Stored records
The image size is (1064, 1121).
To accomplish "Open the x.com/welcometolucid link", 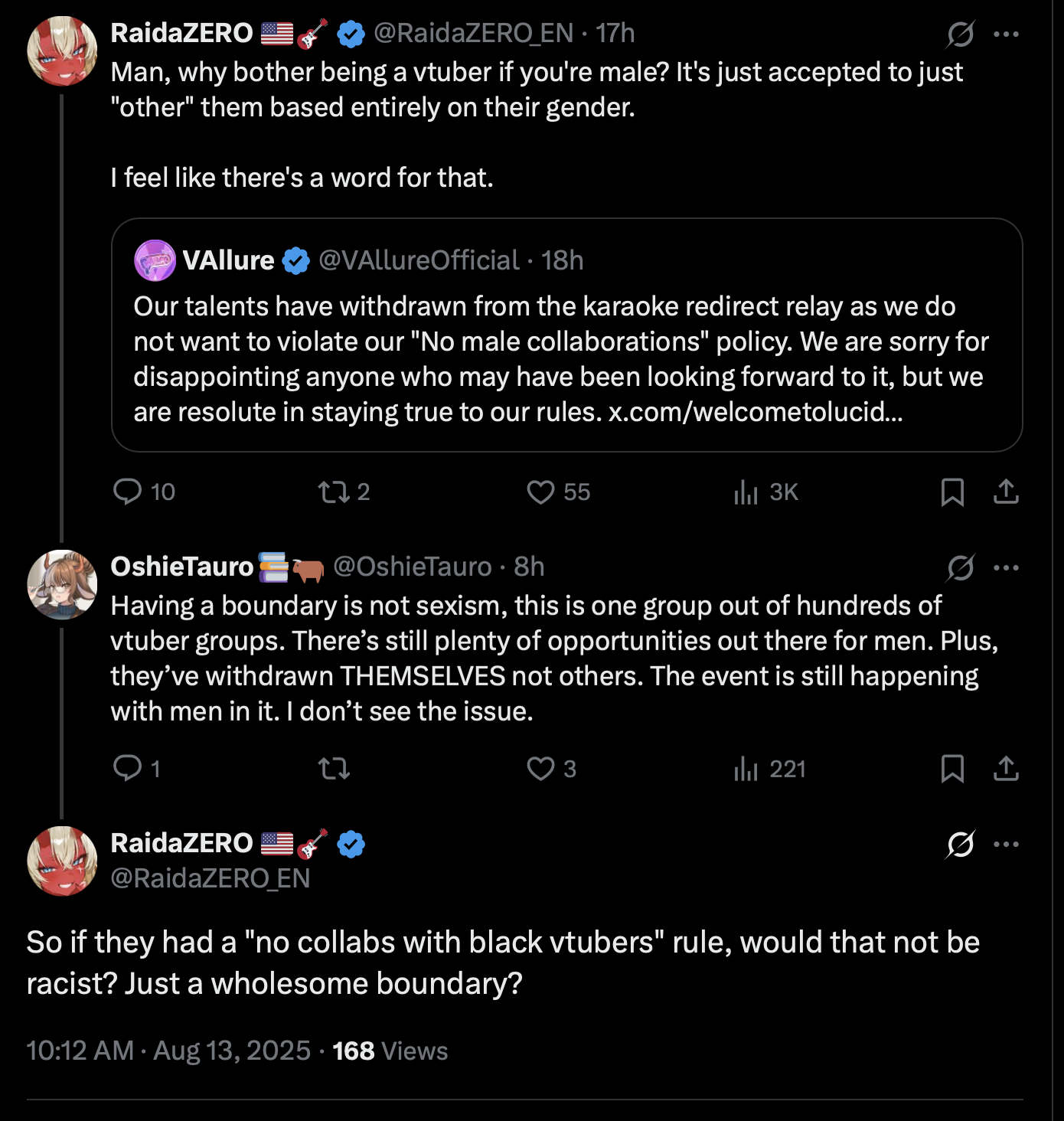I will [755, 412].
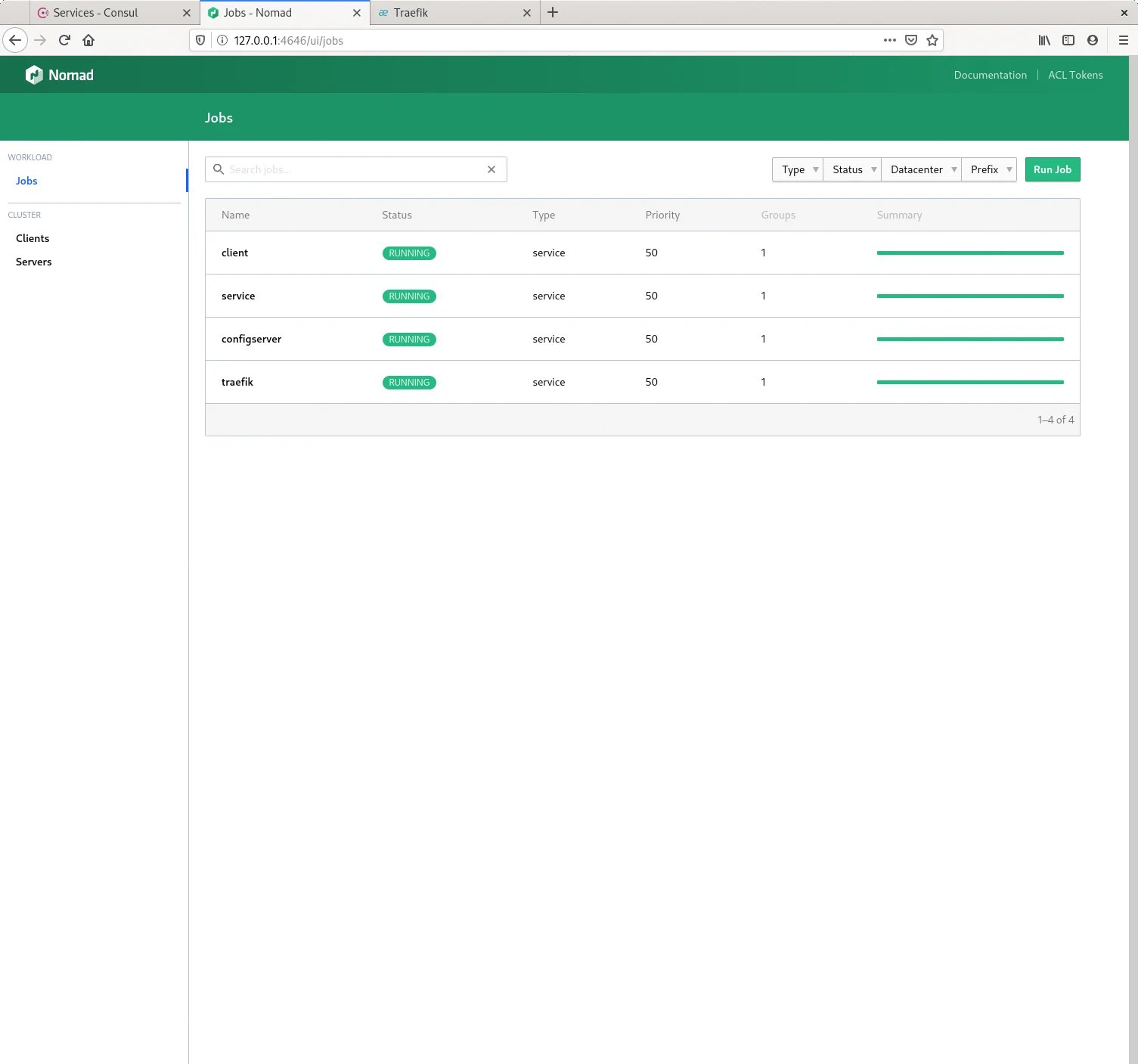Open the Firefox library icon
This screenshot has height=1064, width=1138.
1044,40
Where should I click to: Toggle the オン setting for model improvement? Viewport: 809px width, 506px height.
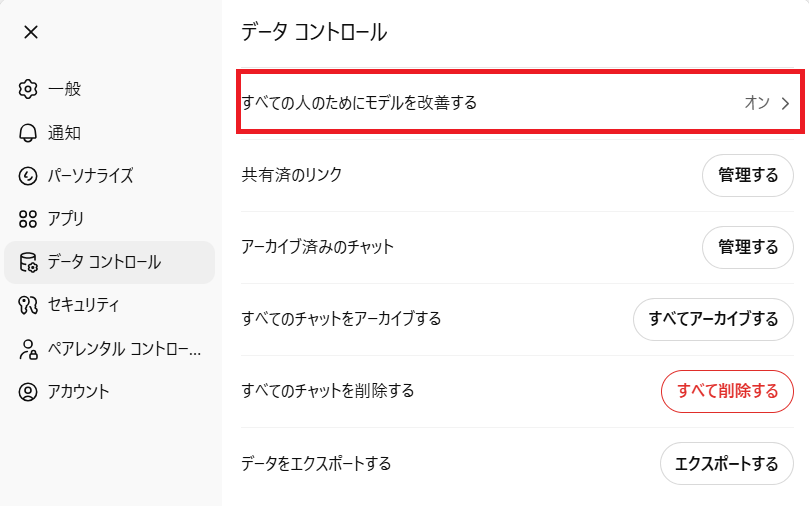[756, 102]
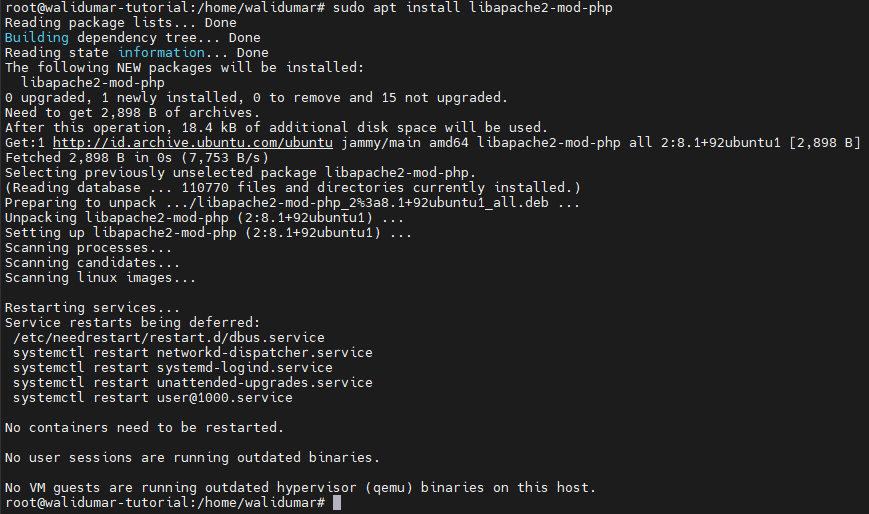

• _Your objective_
Give again, word for word, the lines from the one containing "Where should I" through the last line of the entries, with pictures omitted and nothing added.

• _Task answer_
Where should I click to: Toggle the オン setting for model improvement? Viewport: 809px width, 506px height.
[756, 102]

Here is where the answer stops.